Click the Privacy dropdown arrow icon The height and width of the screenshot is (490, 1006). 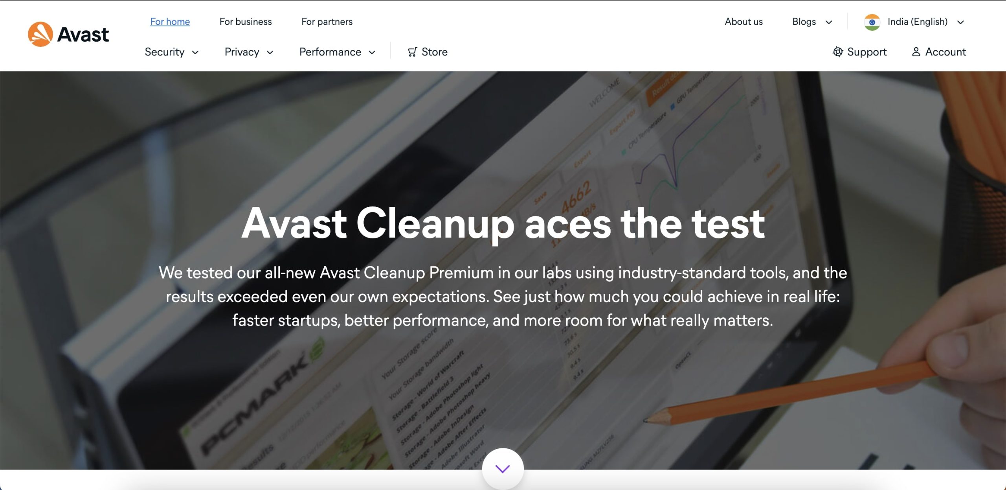270,52
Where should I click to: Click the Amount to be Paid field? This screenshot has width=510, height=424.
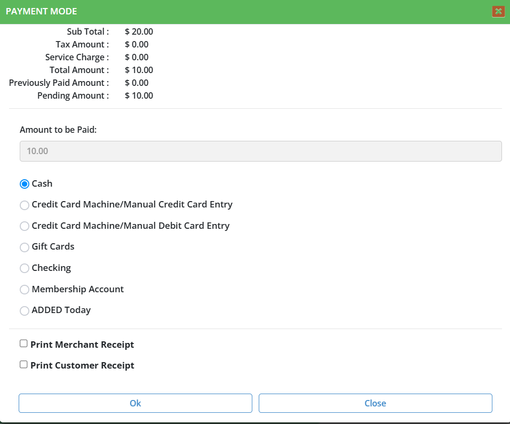click(260, 151)
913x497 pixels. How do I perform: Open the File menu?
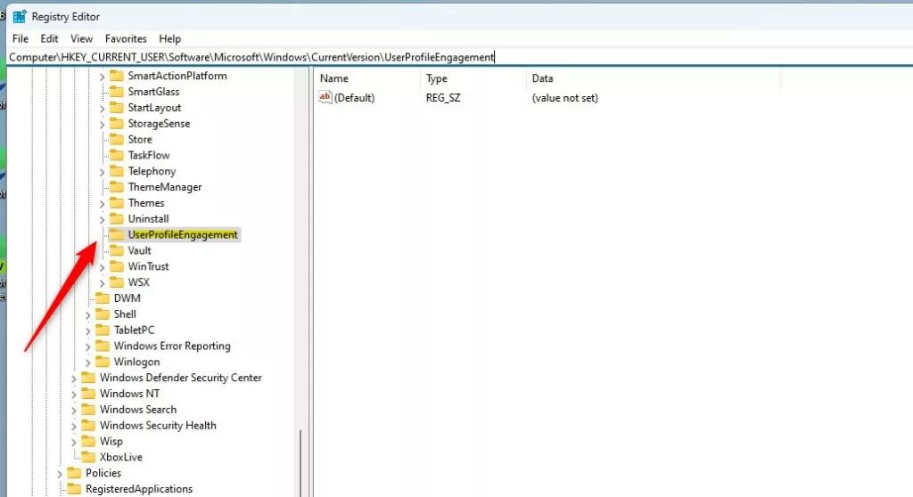(21, 38)
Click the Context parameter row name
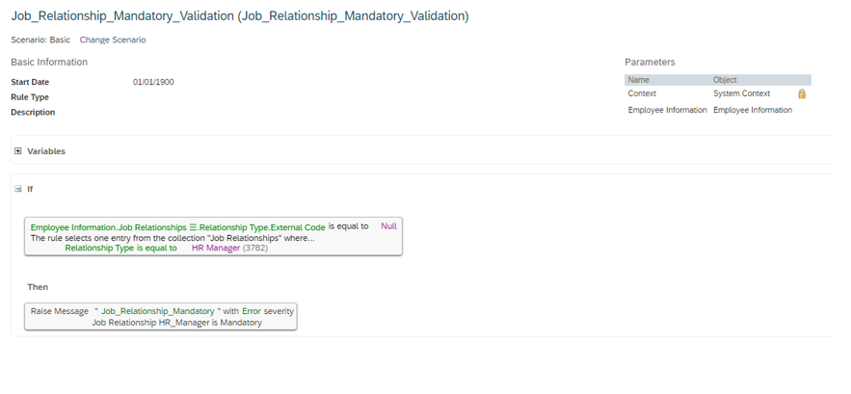Image resolution: width=851 pixels, height=394 pixels. coord(642,93)
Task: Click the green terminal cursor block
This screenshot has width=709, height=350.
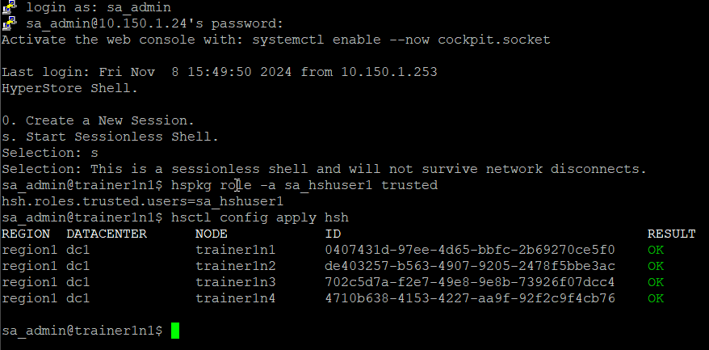Action: [x=175, y=330]
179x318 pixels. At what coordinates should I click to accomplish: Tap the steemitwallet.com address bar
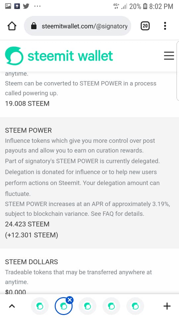[x=78, y=26]
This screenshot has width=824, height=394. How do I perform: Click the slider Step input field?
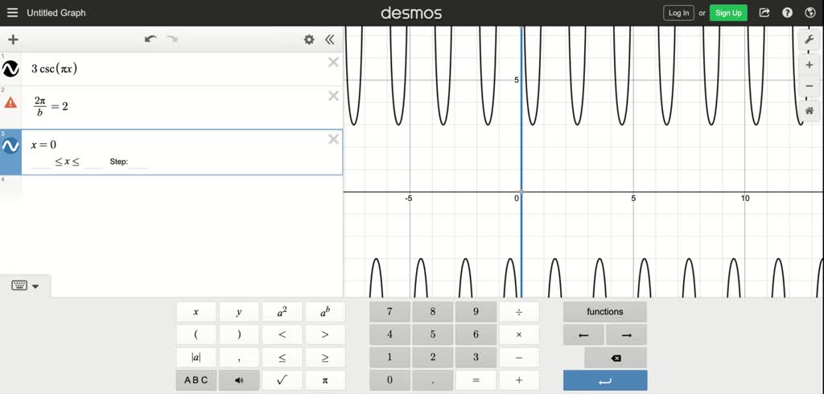[x=139, y=162]
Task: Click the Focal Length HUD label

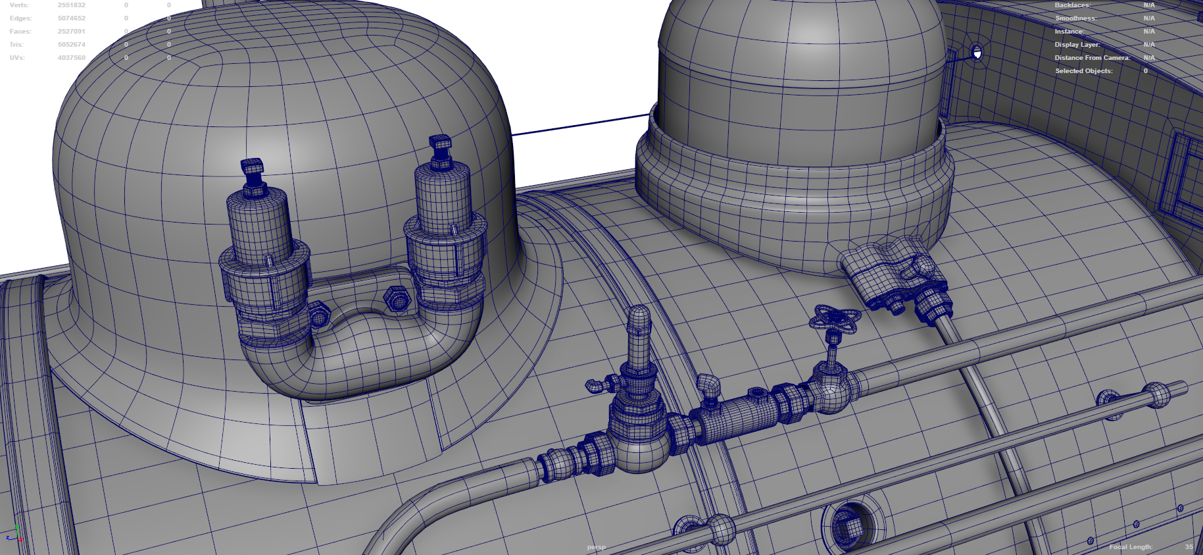Action: click(x=1131, y=547)
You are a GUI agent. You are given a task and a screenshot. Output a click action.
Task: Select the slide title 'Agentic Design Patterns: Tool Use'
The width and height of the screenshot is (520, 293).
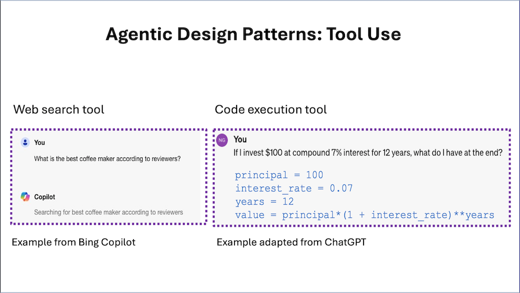[x=253, y=34]
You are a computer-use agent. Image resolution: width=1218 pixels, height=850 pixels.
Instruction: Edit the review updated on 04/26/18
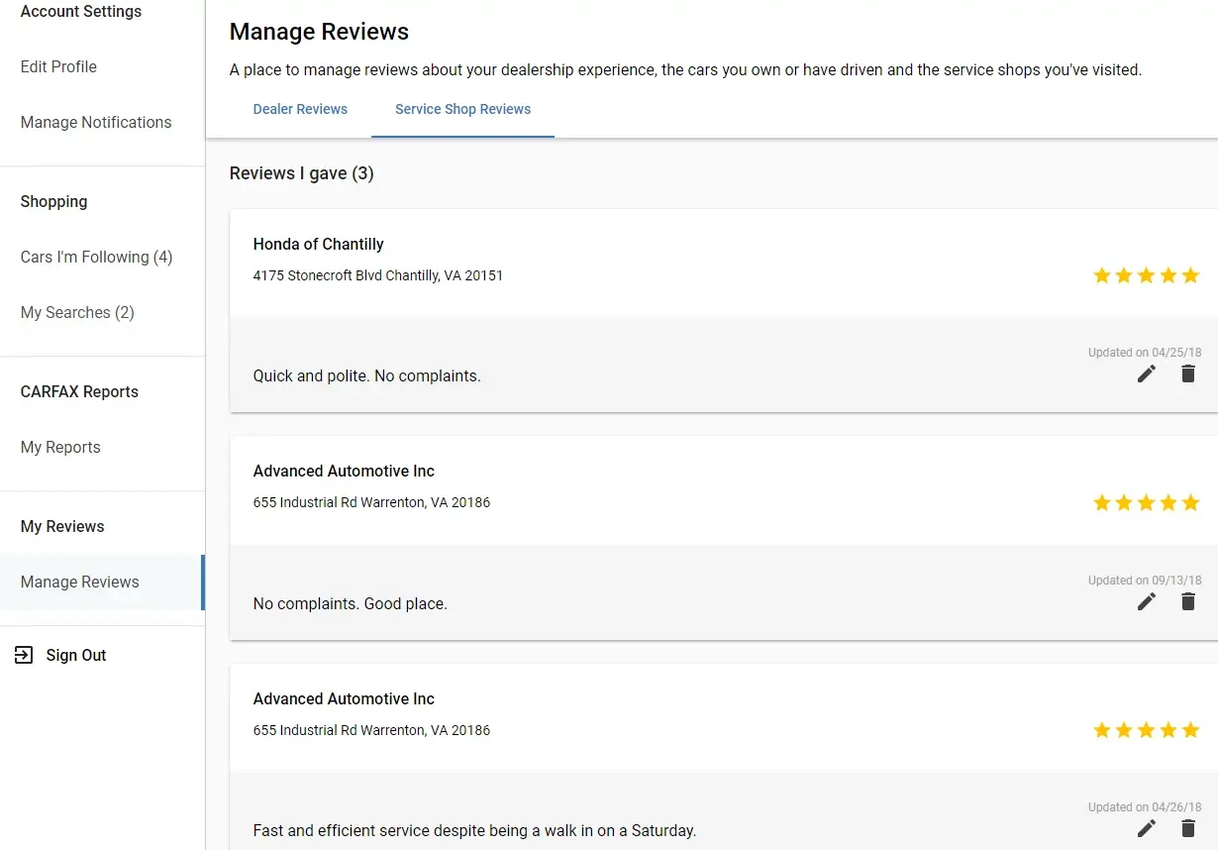1146,828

◆ **The task**: What is the exact wording of the lines from the one bearing "You are a computer-use" through the final line of the records above? Write it out without the pictures.

◆ **Result**:
You are a computer-use agent. Image resolution: width=1218 pixels, height=850 pixels.
Instruction: Edit the review updated on 04/26/18
1146,828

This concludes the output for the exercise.